Did you notice that our previous article (What does the future hold for telco?) touched on scarcity and abundance in telco as well as how the dynamics of those are changing?
Have you ever stopped to think how these changing dynamics of scarcity / abundance might impact the business and revenue models of yourself personally or your companies in the future?
Let’s have a look at a few examples:
Abundance:
- Basic telecommunications services (ie bitstreams), as discussed in that previous article
- Information, as demonstrated in the recent whirlwind of conversations about ChatGPT
- Compute and storage
- Geographic maps (and the many use-cases that make use of them such as navigation, marketing overlays, etc)
- Manufacturing, of anything and everything, including consumer electronics that act as an onramp to the worlds of telco / OSS/BSS
- Labour, especially in developing regions
- Capital, including angel and crowdfunding
- Applications
- Content – Media and Entertainment, including the proliferation of television, radio and recordings such as YouTube, podcasts, social media, etc on almost any topic imaginable
- Training materials and shared knowledge
- An ability to talk and hypothesise
- etc
Scarcity:
- Identifying connections, gaps and patterns in a firehose of information
- An ability to turn that information arbitrage into insights that are actionable or persuasive (or both)

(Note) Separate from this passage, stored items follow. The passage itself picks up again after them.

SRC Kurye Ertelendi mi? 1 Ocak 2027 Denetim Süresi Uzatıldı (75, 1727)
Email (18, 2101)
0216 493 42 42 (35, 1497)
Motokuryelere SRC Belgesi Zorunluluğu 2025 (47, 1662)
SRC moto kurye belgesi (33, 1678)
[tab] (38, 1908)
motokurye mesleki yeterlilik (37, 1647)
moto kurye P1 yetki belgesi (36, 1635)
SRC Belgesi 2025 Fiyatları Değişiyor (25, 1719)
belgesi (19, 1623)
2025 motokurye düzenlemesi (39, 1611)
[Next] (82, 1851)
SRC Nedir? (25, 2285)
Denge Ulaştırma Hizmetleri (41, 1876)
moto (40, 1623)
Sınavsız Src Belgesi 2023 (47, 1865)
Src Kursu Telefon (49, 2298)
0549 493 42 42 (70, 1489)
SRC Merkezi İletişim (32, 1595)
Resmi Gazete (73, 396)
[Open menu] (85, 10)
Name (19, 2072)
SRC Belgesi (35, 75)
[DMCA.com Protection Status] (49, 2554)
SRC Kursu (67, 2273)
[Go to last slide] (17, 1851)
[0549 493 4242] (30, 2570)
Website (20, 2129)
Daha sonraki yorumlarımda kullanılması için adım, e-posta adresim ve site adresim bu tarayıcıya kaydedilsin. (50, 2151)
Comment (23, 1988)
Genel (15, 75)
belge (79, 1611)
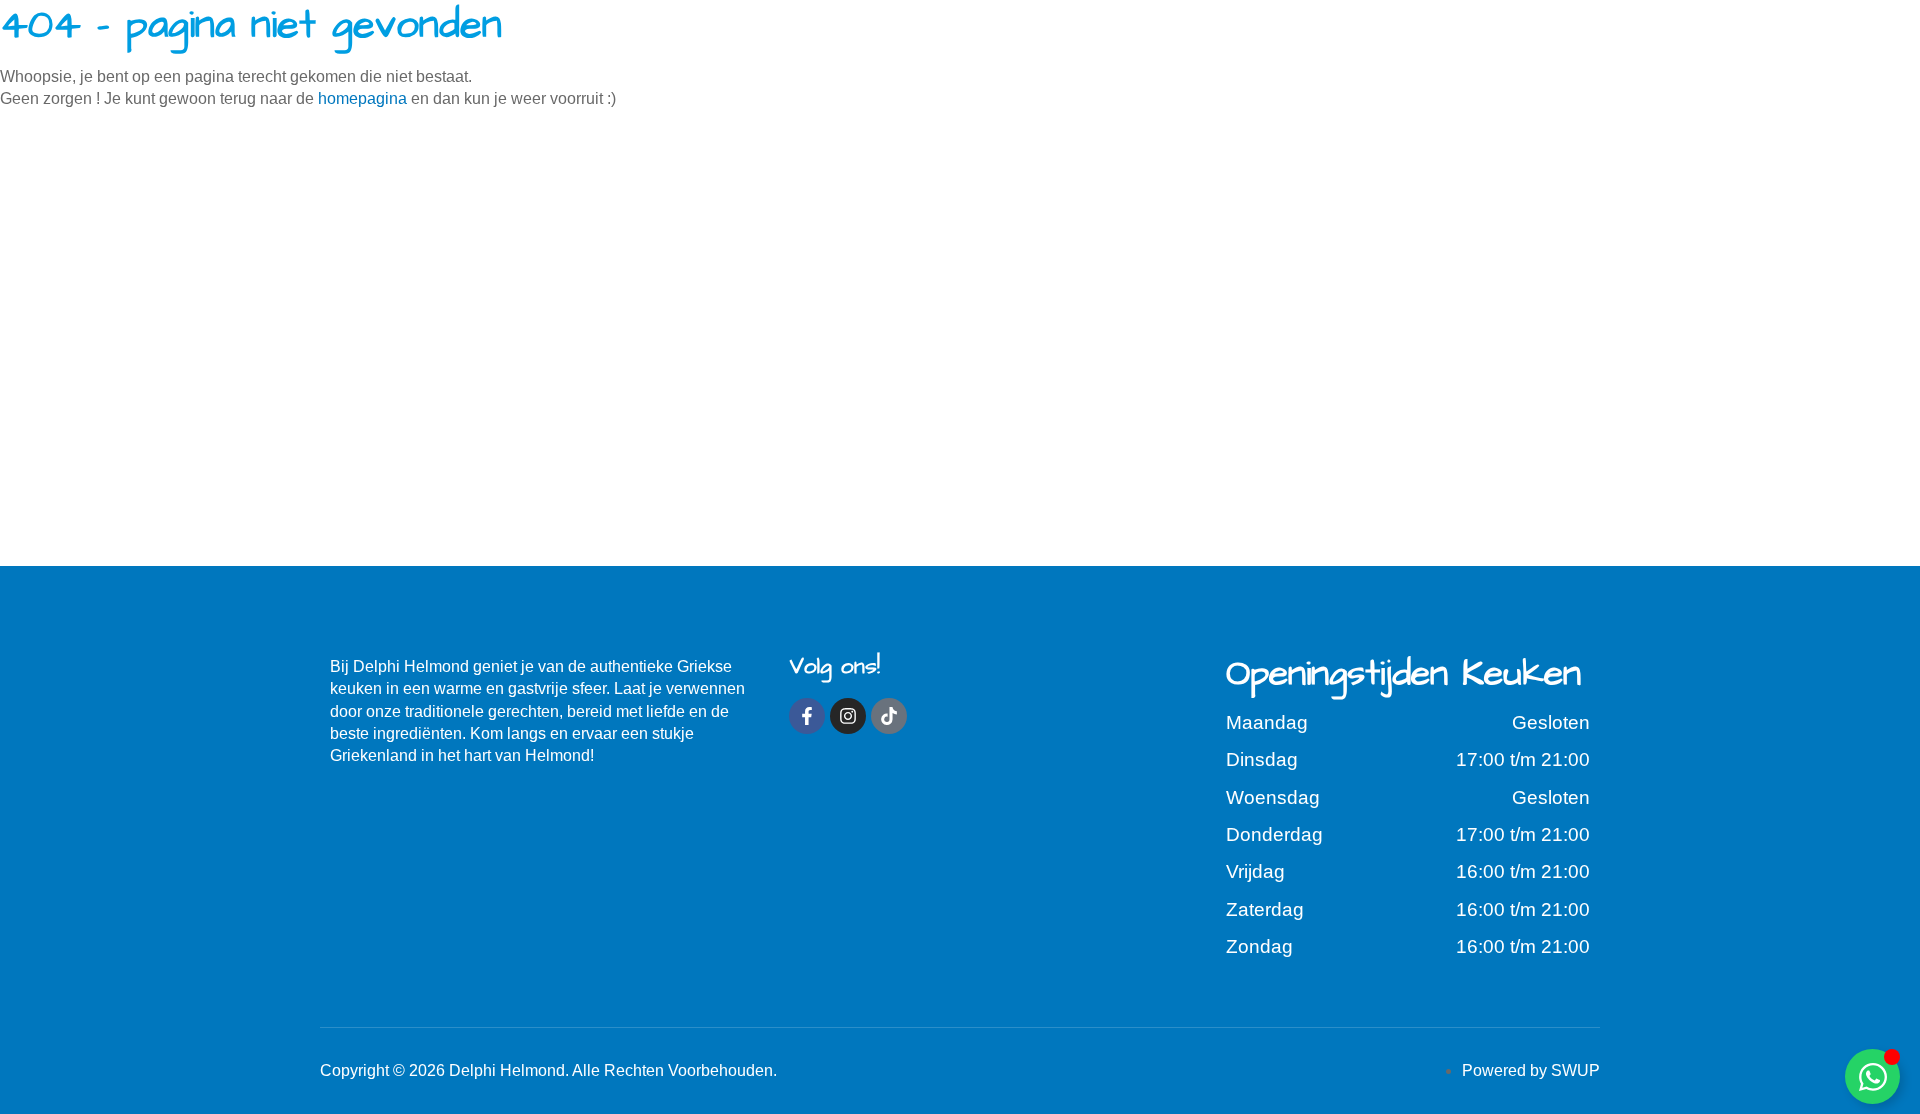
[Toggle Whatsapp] (1872, 1076)
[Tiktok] (889, 716)
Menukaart (583, 58)
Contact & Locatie (1472, 58)
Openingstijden (812, 58)
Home (396, 58)
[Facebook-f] (807, 716)
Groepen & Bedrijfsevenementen (1137, 58)
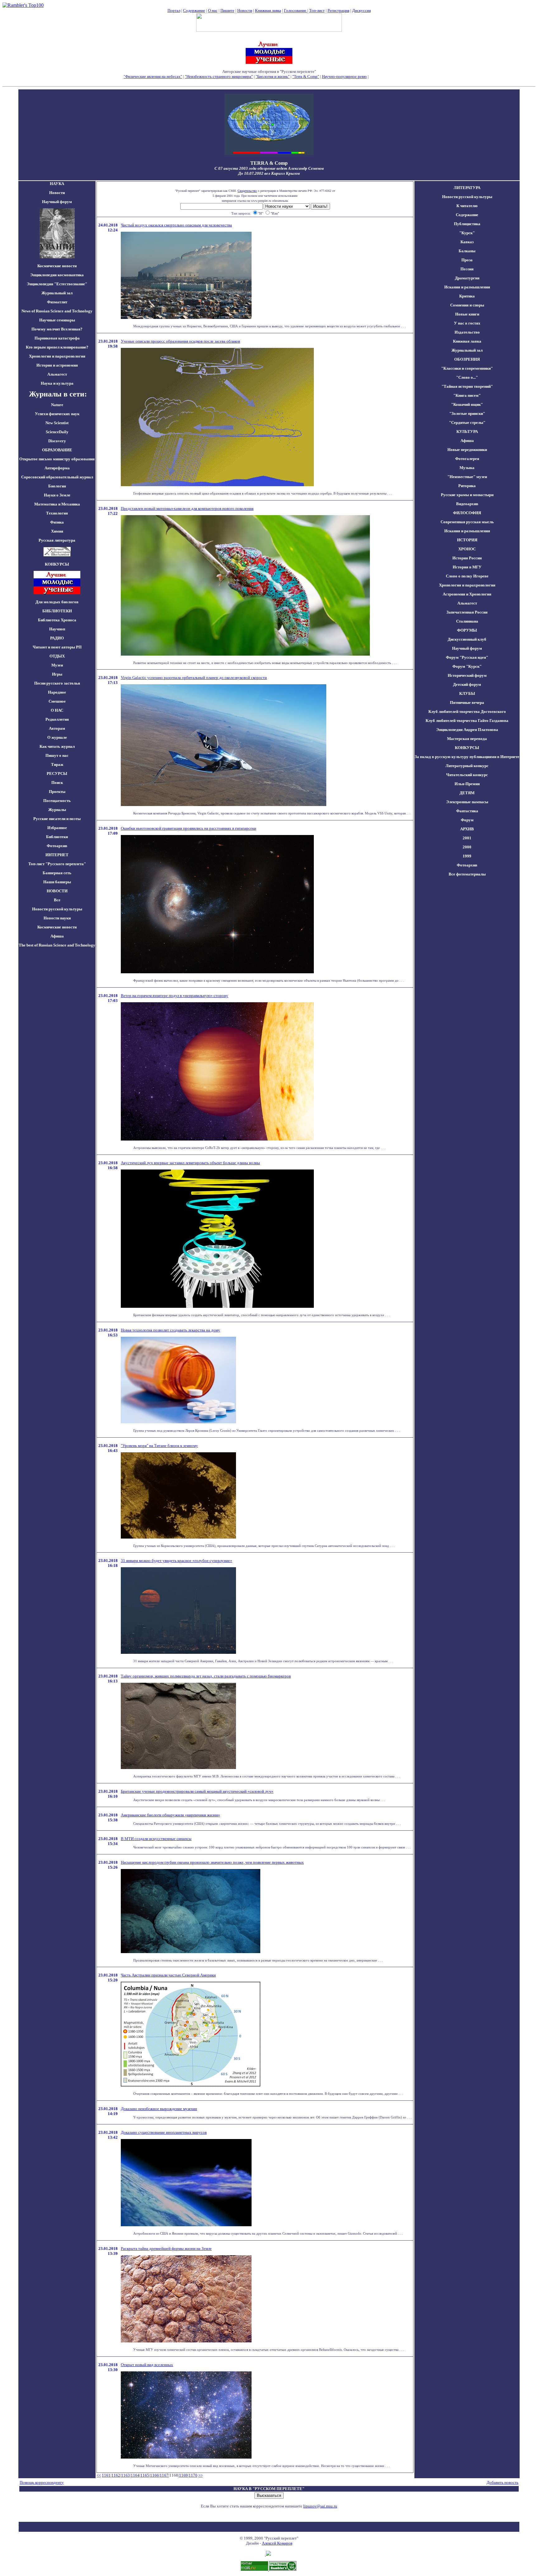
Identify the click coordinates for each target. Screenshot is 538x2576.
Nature (57, 404)
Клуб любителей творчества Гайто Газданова (467, 720)
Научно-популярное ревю (344, 76)
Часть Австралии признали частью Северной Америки (168, 1975)
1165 (144, 2475)
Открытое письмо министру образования (57, 459)
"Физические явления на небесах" (153, 76)
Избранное (57, 827)
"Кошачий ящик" (467, 404)
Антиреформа (57, 468)
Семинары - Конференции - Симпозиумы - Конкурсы (269, 81)
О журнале (57, 737)
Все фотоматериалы (467, 874)
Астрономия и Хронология (467, 594)
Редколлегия (57, 719)
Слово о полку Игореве (467, 576)
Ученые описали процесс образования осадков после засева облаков (180, 341)
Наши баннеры (57, 882)
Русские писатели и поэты (57, 818)
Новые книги (467, 314)
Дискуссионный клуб (467, 639)
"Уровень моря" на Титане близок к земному (159, 1445)
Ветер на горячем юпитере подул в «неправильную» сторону (174, 995)
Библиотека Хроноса (57, 620)
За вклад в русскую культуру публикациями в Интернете (467, 756)
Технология (57, 513)
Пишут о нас (56, 755)
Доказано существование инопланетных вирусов (164, 2132)
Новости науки (57, 918)
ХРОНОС (467, 549)
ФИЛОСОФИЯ (467, 512)
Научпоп (57, 629)
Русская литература (57, 540)
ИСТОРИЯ (467, 540)
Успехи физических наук (57, 413)
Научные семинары (57, 320)
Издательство (467, 332)
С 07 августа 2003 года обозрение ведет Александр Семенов (269, 168)
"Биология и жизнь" (273, 76)
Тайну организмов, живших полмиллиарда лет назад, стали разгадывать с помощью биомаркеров (206, 1676)
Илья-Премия (467, 783)
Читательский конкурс (467, 774)
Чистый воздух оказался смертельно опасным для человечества (176, 225)
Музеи (57, 665)
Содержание (194, 10)
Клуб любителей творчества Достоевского (467, 711)
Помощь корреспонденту (42, 2482)
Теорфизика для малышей (392, 76)
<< (99, 2475)
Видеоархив (467, 503)
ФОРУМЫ (467, 630)
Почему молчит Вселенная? (57, 329)
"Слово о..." (467, 377)
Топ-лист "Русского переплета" (57, 863)
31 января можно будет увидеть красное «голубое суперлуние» (176, 1560)
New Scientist (56, 422)
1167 (164, 2475)
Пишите (227, 10)
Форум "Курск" (467, 666)
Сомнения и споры (467, 305)
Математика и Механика (57, 504)
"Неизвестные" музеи (467, 476)
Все (57, 900)
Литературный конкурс (467, 765)
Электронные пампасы (467, 801)
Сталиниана (467, 621)
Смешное (57, 701)
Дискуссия (361, 10)
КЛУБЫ (467, 693)
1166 (154, 2475)
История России (467, 558)
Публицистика (467, 223)
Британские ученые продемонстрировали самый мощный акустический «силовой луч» (197, 1791)
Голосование (295, 10)
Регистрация (338, 10)
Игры (57, 674)
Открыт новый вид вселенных (147, 2364)
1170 (193, 2475)
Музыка (467, 467)
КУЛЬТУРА (467, 431)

- People’s attention (trusted relationships), of the type that is earned rather than forced (eg readers who look forward to reading and sharing your ideas rather than readers who are tricked or spammed into consuming your content)
- Privacy and trust, particularly via digital communication mechanisms
- An ability to create complex sales, connecting capital with labour / information / technology, that provide employment for others
- Creativity / art (noting that digital art is arguably becoming abundant via generative AI, but it still needs creativity to direct the AI tools)
- Personalised service
- An ability to deliver
- The commitment to deeply absorb training, implement and learn to assimilate new skills
- An operational moat (often brand-related)
- etc
Business models can be created out of both abundance and scarcity, but the approaches are vastly different.
The items in the abundance column need a model built on speed, scale, etc. I’m sure you can think of companies that correspond to each dot-point. They’ll often be some of the most iconic brands in the world. The problem with this model is that the windows of opportunity / arbitrage are shrinking, as demonstrated by the genie-rative AI escaping from the bottle (like this $600 Stanford project (named Alpaca) being able to go head to head with ChatGPT). It takes a lot of skill, effort and evolution to maintain a competitive advantage.
The items in the scarcity column tend to need a model built on uniqueness, personalisation (anti-scale) and creating value for others. In many cases, this also requires a never-ending evolution, which perhaps reinforces the concept of “steering towards areas of greatest opportunity” as discussed in another recent article called “What’s your Everest?”
It seems we can’t quite get away from the need to change and evolve in the telco and OSS/BSS industries, regardless of whether we’re working with scarcity or abundance. The status-quo will be the status-dead within a few short years. Yet, how many major pivots have we actively initiated in recent years (versus being forced into)? How have we evolved to cope with major flips from scarcity to abundance (notice how most / all of the dot-points in the abundance column would’ve been in the scarcity column only a few years back?)
I know for sure that Passionate About OSS won’t be able to compete on abundance factors.
How about you? What’s your personal future more closely tied to – elements of scarcity or abundance? How about your company’s? How is your career evolving to cope / adapt and remain relevant? I’d love to hear your thoughts and stories!!